**Records supplied**.
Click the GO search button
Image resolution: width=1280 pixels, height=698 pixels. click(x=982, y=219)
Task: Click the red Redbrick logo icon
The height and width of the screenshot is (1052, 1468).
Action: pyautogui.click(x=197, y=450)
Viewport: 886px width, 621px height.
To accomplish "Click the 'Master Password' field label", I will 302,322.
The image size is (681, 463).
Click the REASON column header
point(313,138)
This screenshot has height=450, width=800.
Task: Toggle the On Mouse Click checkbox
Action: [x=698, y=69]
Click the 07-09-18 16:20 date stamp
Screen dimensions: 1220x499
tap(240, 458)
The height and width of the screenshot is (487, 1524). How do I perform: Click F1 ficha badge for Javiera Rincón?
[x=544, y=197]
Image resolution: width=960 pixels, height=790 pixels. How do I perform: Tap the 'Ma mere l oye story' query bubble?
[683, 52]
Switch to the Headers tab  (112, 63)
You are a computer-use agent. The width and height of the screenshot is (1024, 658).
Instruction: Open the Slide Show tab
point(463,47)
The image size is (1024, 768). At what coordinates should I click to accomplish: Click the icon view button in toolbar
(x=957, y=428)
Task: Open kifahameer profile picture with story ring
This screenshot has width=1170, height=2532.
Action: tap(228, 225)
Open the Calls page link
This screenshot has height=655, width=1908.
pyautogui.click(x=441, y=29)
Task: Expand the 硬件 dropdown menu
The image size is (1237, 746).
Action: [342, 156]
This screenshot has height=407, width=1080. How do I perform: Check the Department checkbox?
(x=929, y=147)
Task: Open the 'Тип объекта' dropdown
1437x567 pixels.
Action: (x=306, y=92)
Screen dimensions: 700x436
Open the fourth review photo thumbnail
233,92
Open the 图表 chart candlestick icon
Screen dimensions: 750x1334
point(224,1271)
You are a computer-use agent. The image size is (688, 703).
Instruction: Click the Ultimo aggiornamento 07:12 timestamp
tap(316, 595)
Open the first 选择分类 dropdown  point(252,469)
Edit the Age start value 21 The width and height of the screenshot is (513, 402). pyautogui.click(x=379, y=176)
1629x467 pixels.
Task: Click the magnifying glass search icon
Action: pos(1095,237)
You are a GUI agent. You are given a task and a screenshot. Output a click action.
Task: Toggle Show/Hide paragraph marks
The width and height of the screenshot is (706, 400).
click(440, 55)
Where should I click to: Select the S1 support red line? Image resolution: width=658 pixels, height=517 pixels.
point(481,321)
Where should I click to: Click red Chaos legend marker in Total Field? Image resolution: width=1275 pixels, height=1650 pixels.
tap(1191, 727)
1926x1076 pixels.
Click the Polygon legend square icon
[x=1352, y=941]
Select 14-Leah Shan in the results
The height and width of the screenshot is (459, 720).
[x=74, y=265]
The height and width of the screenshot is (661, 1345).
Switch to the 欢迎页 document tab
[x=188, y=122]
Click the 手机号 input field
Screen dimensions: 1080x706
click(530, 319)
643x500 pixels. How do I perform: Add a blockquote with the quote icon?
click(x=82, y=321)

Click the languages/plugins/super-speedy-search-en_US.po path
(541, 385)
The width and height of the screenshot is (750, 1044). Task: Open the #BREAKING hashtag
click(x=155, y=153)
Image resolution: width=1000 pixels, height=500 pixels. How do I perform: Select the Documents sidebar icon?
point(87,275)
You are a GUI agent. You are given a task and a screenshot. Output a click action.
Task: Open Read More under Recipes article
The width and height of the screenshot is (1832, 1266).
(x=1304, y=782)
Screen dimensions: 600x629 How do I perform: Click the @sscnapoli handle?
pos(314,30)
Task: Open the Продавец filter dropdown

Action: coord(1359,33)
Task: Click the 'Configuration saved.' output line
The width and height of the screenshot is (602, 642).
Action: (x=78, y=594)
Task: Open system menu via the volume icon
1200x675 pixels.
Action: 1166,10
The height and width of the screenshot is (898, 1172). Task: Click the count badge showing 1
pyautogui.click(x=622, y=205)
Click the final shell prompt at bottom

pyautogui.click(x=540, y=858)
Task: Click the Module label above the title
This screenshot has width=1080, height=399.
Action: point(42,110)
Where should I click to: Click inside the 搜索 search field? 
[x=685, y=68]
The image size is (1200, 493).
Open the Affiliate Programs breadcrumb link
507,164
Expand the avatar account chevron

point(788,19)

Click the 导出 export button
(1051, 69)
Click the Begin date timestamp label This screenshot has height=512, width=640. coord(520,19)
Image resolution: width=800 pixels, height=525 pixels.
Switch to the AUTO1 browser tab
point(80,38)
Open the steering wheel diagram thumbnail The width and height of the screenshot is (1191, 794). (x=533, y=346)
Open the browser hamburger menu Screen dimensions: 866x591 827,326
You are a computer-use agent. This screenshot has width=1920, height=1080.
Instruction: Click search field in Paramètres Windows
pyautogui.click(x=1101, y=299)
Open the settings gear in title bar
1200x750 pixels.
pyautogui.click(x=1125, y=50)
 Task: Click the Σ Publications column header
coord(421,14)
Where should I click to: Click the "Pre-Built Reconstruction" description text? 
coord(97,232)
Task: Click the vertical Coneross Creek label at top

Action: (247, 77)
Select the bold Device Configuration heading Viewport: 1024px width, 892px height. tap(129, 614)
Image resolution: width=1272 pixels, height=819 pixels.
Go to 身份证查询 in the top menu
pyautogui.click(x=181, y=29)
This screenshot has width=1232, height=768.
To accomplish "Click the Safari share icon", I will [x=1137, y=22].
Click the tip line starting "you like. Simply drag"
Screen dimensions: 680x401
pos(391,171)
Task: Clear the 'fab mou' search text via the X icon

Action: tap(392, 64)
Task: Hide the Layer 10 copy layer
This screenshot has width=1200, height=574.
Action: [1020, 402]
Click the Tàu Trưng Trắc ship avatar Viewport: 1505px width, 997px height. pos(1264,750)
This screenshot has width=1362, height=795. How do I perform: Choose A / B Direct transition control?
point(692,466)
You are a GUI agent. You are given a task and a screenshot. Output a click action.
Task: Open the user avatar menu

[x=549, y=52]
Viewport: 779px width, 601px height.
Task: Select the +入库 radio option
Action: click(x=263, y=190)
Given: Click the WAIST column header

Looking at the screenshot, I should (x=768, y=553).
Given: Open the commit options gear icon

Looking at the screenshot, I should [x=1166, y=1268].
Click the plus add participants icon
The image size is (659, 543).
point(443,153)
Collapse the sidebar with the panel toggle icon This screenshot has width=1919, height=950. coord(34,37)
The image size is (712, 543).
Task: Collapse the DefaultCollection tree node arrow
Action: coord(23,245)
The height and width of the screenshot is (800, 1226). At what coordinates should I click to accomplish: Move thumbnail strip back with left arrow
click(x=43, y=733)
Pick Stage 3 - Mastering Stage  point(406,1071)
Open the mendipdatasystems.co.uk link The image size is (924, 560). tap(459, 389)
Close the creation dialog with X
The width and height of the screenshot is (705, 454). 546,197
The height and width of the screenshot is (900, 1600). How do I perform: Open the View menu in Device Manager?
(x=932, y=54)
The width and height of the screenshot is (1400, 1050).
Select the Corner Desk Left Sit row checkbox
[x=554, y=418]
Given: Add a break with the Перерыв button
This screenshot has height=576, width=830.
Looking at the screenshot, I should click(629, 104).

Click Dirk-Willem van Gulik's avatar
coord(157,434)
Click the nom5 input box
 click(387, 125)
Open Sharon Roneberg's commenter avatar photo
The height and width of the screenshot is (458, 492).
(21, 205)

**Work instructions**. The records above are to be transcribed exactly, with nothing left out.

**Result of the exercise**.
Click the GO search button
Image resolution: width=1280 pixels, height=698 pixels. click(x=982, y=219)
Task: Click the red Redbrick logo icon
The height and width of the screenshot is (1052, 1468).
Action: pyautogui.click(x=197, y=450)
Viewport: 886px width, 621px height.
To accomplish "Click the 'Master Password' field label", I will 302,322.
The image size is (681, 463).
Click the REASON column header
point(313,138)
This screenshot has height=450, width=800.
Task: Toggle the On Mouse Click checkbox
Action: [x=698, y=69]
Click the 07-09-18 16:20 date stamp
Screen dimensions: 1220x499
tap(240, 458)
The height and width of the screenshot is (487, 1524). How do I perform: Click F1 ficha badge for Javiera Rincón?
[x=544, y=197]
Image resolution: width=960 pixels, height=790 pixels. How do I perform: Tap the 'Ma mere l oye story' query bubble?
[683, 52]
Switch to the Headers tab  (112, 63)
You are a computer-use agent. The width and height of the screenshot is (1024, 658).
Instruction: Open the Slide Show tab
point(463,47)
The image size is (1024, 768). At what coordinates should I click to accomplish: Click the icon view button in toolbar
(x=957, y=428)
Task: Open kifahameer profile picture with story ring
This screenshot has width=1170, height=2532.
Action: tap(228, 225)
Open the Calls page link
This screenshot has height=655, width=1908.
pyautogui.click(x=441, y=29)
Task: Expand the 硬件 dropdown menu
The image size is (1237, 746).
Action: [342, 156]
This screenshot has height=407, width=1080. How do I perform: Check the Department checkbox?
(x=929, y=147)
Task: Open the 'Тип объекта' dropdown
1437x567 pixels.
Action: (x=306, y=92)
Screen dimensions: 700x436
Open the fourth review photo thumbnail
233,92
Open the 图表 chart candlestick icon
Screen dimensions: 750x1334
point(224,1271)
You are a computer-use agent. The image size is (688, 703).
Instruction: Click the Ultimo aggiornamento 07:12 timestamp
tap(316, 595)
Open the first 选择分类 dropdown  point(252,469)
Edit the Age start value 21 The width and height of the screenshot is (513, 402). pyautogui.click(x=379, y=176)
1629x467 pixels.
Task: Click the magnifying glass search icon
Action: pos(1095,237)
You are a GUI agent. You are given a task and a screenshot. Output a click action.
Task: Toggle Show/Hide paragraph marks
The width and height of the screenshot is (706, 400).
click(440, 55)
Where should I click to: Select the S1 support red line? Image resolution: width=658 pixels, height=517 pixels.
point(481,321)
Where should I click to: Click red Chaos legend marker in Total Field? Image resolution: width=1275 pixels, height=1650 pixels.
tap(1191, 727)
1926x1076 pixels.
Click the Polygon legend square icon
[x=1352, y=941]
Select 14-Leah Shan in the results
The height and width of the screenshot is (459, 720).
[x=74, y=265]
The height and width of the screenshot is (661, 1345).
Switch to the 欢迎页 document tab
[x=188, y=122]
Click the 手机号 input field
Screen dimensions: 1080x706
click(530, 319)
643x500 pixels. How do I perform: Add a blockquote with the quote icon?
click(x=82, y=321)

Click the languages/plugins/super-speedy-search-en_US.po path
(541, 385)
The width and height of the screenshot is (750, 1044). Task: Open the #BREAKING hashtag
click(x=155, y=153)
Image resolution: width=1000 pixels, height=500 pixels. How do I perform: Select the Documents sidebar icon?
point(87,275)
You are a GUI agent. You are given a task and a screenshot. Output a click action.
Task: Open Read More under Recipes article
The width and height of the screenshot is (1832, 1266).
(x=1304, y=782)
Screen dimensions: 600x629 How do I perform: Click the @sscnapoli handle?
pos(314,30)
Task: Open the Продавец filter dropdown

Action: coord(1359,33)
Task: Click the 'Configuration saved.' output line
The width and height of the screenshot is (602, 642).
Action: (x=78, y=594)
Task: Open system menu via the volume icon
1200x675 pixels.
Action: 1166,10
The height and width of the screenshot is (898, 1172). Task: Click the count badge showing 1
pyautogui.click(x=622, y=205)
Click the final shell prompt at bottom

pyautogui.click(x=540, y=858)
Task: Click the Module label above the title
This screenshot has width=1080, height=399.
Action: point(42,110)
Where should I click to: Click inside the 搜索 search field? 
[x=685, y=68]
The image size is (1200, 493).
Open the Affiliate Programs breadcrumb link
507,164
Expand the avatar account chevron

point(788,19)

Click the 导出 export button
(1051, 69)
Click the Begin date timestamp label This screenshot has height=512, width=640. coord(520,19)
Image resolution: width=800 pixels, height=525 pixels.
Switch to the AUTO1 browser tab
point(80,38)
Open the steering wheel diagram thumbnail The width and height of the screenshot is (1191, 794). (x=533, y=346)
Open the browser hamburger menu Screen dimensions: 866x591 827,326
You are a computer-use agent. This screenshot has width=1920, height=1080.
Instruction: Click search field in Paramètres Windows
pyautogui.click(x=1101, y=299)
Open the settings gear in title bar
1200x750 pixels.
pyautogui.click(x=1125, y=50)
 Task: Click the Σ Publications column header
coord(421,14)
Where should I click to: Click the "Pre-Built Reconstruction" description text? 
coord(97,232)
Task: Click the vertical Coneross Creek label at top

Action: (247, 77)
Select the bold Device Configuration heading Viewport: 1024px width, 892px height. tap(129, 614)
Image resolution: width=1272 pixels, height=819 pixels.
Go to 身份证查询 in the top menu
pyautogui.click(x=181, y=29)
This screenshot has width=1232, height=768.
To accomplish "Click the Safari share icon", I will [x=1137, y=22].
Click the tip line starting "you like. Simply drag"
Screen dimensions: 680x401
pos(391,171)
Task: Clear the 'fab mou' search text via the X icon

Action: tap(392, 64)
Task: Hide the Layer 10 copy layer
This screenshot has width=1200, height=574.
Action: [1020, 402]
Click the Tàu Trưng Trắc ship avatar Viewport: 1505px width, 997px height. pos(1264,750)
This screenshot has width=1362, height=795. How do I perform: Choose A / B Direct transition control?
point(692,466)
You are a GUI agent. You are given a task and a screenshot. Output a click action.
Task: Open the user avatar menu

[x=549, y=52]
Viewport: 779px width, 601px height.
Task: Select the +入库 radio option
Action: click(x=263, y=190)
Given: Click the WAIST column header

Looking at the screenshot, I should (x=768, y=553).
Given: Open the commit options gear icon

Looking at the screenshot, I should [x=1166, y=1268].
Click the plus add participants icon
The image size is (659, 543).
point(443,153)
Collapse the sidebar with the panel toggle icon This screenshot has width=1919, height=950. coord(34,37)
The image size is (712, 543).
Task: Collapse the DefaultCollection tree node arrow
Action: coord(23,245)
The height and width of the screenshot is (800, 1226). At what coordinates should I click to accomplish: Move thumbnail strip back with left arrow
click(x=43, y=733)
Pick Stage 3 - Mastering Stage  point(406,1071)
Open the mendipdatasystems.co.uk link The image size is (924, 560). tap(459, 389)
Close the creation dialog with X
The width and height of the screenshot is (705, 454). 546,197
The height and width of the screenshot is (900, 1600). How do I perform: Open the View menu in Device Manager?
(x=932, y=54)
The width and height of the screenshot is (1400, 1050).
Select the Corner Desk Left Sit row checkbox
[x=554, y=418]
Given: Add a break with the Перерыв button
This screenshot has height=576, width=830.
Looking at the screenshot, I should click(629, 104).

Click Dirk-Willem van Gulik's avatar
coord(157,434)
Click the nom5 input box
 click(387, 125)
Open Sharon Roneberg's commenter avatar photo
The height and width of the screenshot is (458, 492).
(21, 205)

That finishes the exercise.